**Verilen Metin:**
Sözde “İslam Devleti” aslında nedir?
Kısa bir süre içinde Suriye ve Irak’ta büyük bir alanı kontrolü altına alan ve vahşi pratiğiyle dünya çapında tepki uyandıran sözde “İslam Devleti” (biz DAİŞ demeyi yeğliyoruz), Kobanê’de geri püskürtülmesine rağmen bölge halkları için büyük bir tehdit oluşturmaya devam ediyor. DAİŞ vahşeti gerek Kürt Özgürlük Hareketinin (KÖH) kimi kesimlerinde, gerekse de devrimci kamuoyunda “İslamofaşizm” kavramının kullanılmasına neden oluyor. Böylesi bir niteleme, skandalize etme anlamında anlaşılır olsa da, duygusal olmaktan öteye gidemiyor. Bu nedenle DAİŞ’in ne olup olmadığını irdelemek istiyoruz.
İrdelemeyi iki soru çerçevesinde açmaya çalışalım: “İslamofaşizm” ve “siyasal İslam” tanımlamaları DAİŞ’i açıklamaya yeterli mi? DAİŞ münferit bir oluşum ve ilk kez ortaya çıkan bir görüngü mü? Yani, “dinsel sapmaya dayanan vahşi şiddet” DAİŞ’i açıklamaya yetiyor mu?
“İslamofaşizm” ve “siyasal İslam” nedir?
Faşizm üzerine var olan büyük külliyata atıfta bulunarak burada faşizm tahlili yapmayacağımızı vurgulamalıyız – Max Horkheimer’in “kapitalizmden bahsetmeyen, faşizmden söz etmesin” sözünü anımsatarak. Bu açıdan “İslamofaşizm” kavramının bir kurgu, asıl arka planın üstünü örtmeye yarayan demagojik bir söylem olduğunu söyleyebiliriz.

**Sağlanan Bilgiler:**
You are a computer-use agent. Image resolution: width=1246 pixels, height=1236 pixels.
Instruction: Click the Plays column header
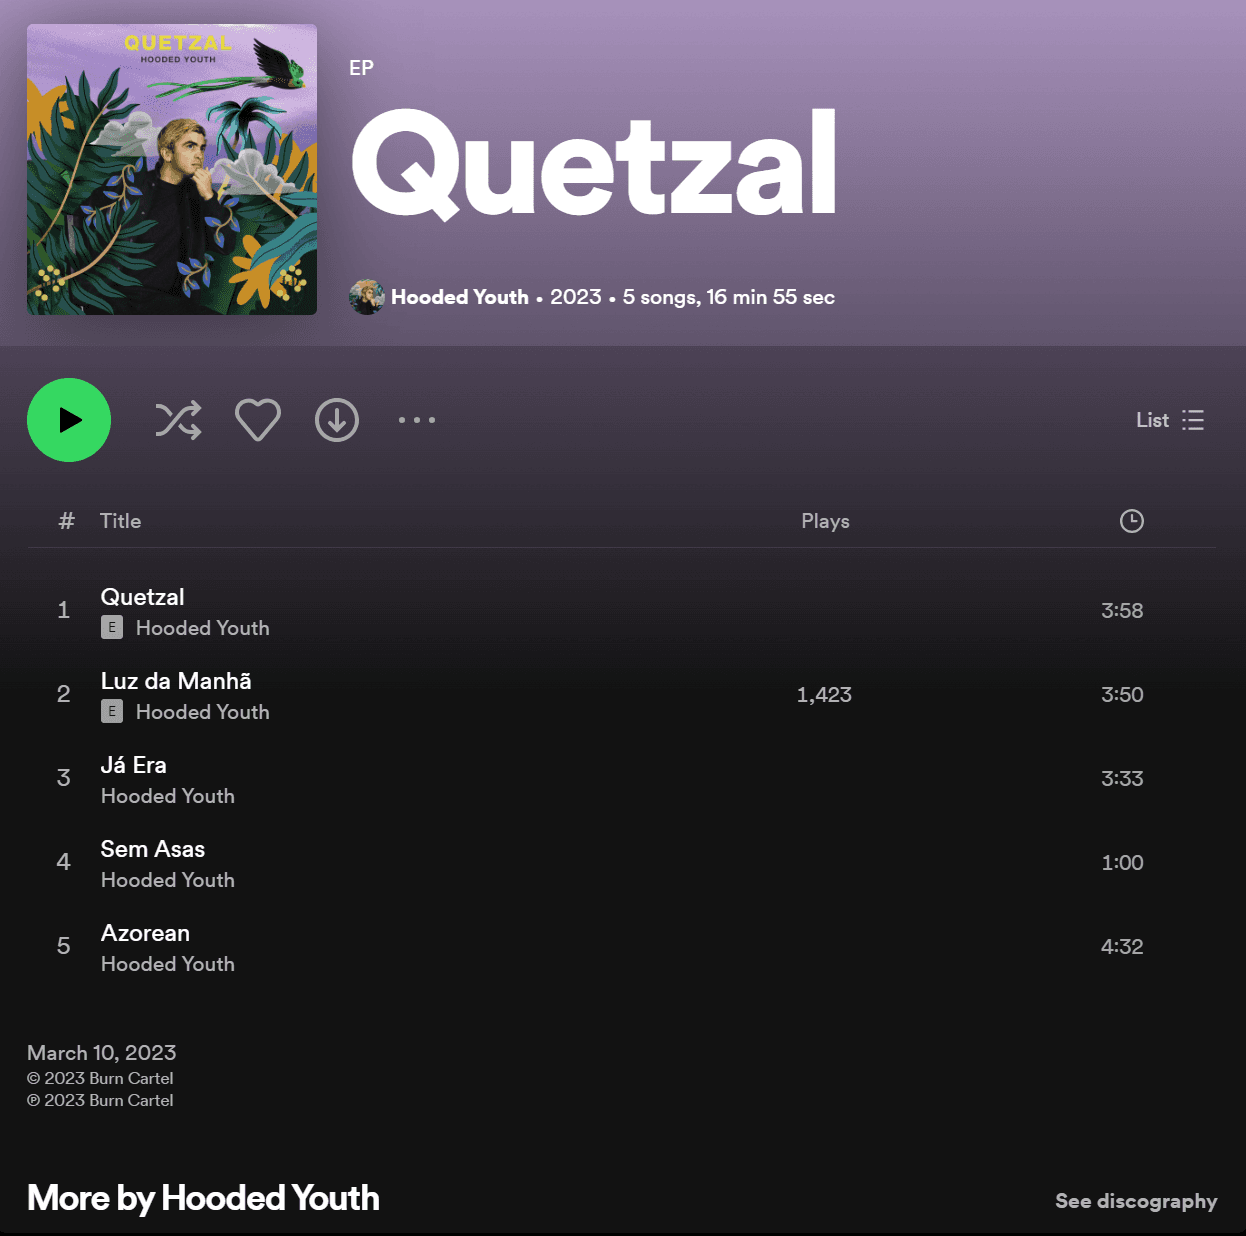pyautogui.click(x=825, y=521)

**Görev Metni A:** DAİŞ konulu metinde "Faşizm üzerine var" sözcüklerinden başlayıp "söylem olduğunu söyleyebiliriz." sözcüklerine kadar uzanan kısmı hiçbir değişiklik yapmadan kopyalayınız.
**Görev Metni B:** DAİŞ konulu metindeki "Bu nedenle DAİŞ’in ne olup olmadığını irdelemek istiyoruz." cümlesini İngilizceye çeviriniz.

**Alıştırma Sonucu A:**
Faşizm üzerine var olan büyük külliyata atıfta bulunarak burada faşizm tahlili yapmayacağımızı vurgulamalıyız – Max Horkheimer’in “kapitalizmden bahsetmeyen, faşizmden söz etmesin” sözünü anımsatarak. Bu açıdan “İslamofaşizm” kavramının bir kurgu, asıl arka planın üstünü örtmeye yarayan demagojik bir söylem olduğunu söyleyebiliriz.

**Alıştırma Sonucu B:** For this reason, we want to examine what DAESH is and what it is not.